The population distribution is similar between the health literacy subsets of literacy, numeracy and ICT within the SfL survey data set but markedly different compared to the NRS. For example, UK born for SfL is 88% or 87% whereas for Newham this is 46%. This clearly corresponds to English as first language and White ethnicity being lower for Newham at 65% (91-2% for SfL), and 30% (88-90% for SfL), respectively. IMD for Newham is concentrated in deciles 2, 3 and 4 with only a few or no counts in the others.
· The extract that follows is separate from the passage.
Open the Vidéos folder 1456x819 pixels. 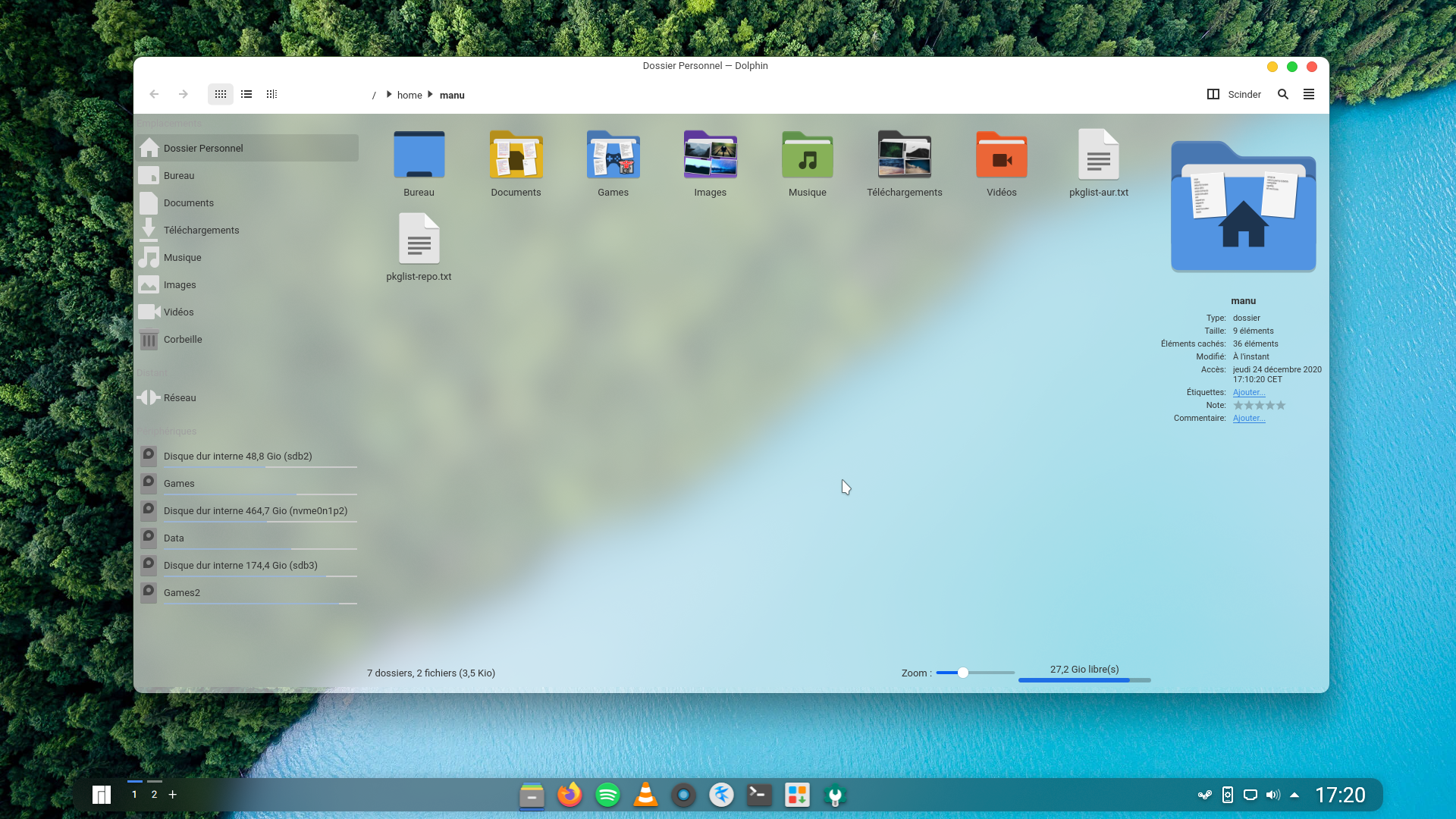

This significant demographic divergence is a central methodological challenge this study addresses. It confirms that simple estimates from the national SfL survey cannot be directly applied to a unique local area like Newham. Figure 1 shows dumbbell plots of the differences between SfL 2011 data set and Newham Residents Survey 2023 for the literacy outcome. Other outcome plots are given in the Appendix.Fig. 1. Dumbbell plots of demographics proportions for the Skills for Life survey 2011 (solid orange) and Newham Residents Survey 2023 (hollow blue) by variable and category. The solid lines indicate the difference between proportions

Sensitivity analysis

To test the robustness of our findings and address the limitation of using the 2011 SfL survey, we conducted a sensitivity analysis by replicating our MRP-ATE models using two alternative datasets: the 2003 Skills for Life (SfL) survey and the most recent UK Programme for the International Assessment of Adult Competencies (PIAAC, Cycle 2) 2023 data (from the Organisation for Economic Co-operation and Development (OECD)).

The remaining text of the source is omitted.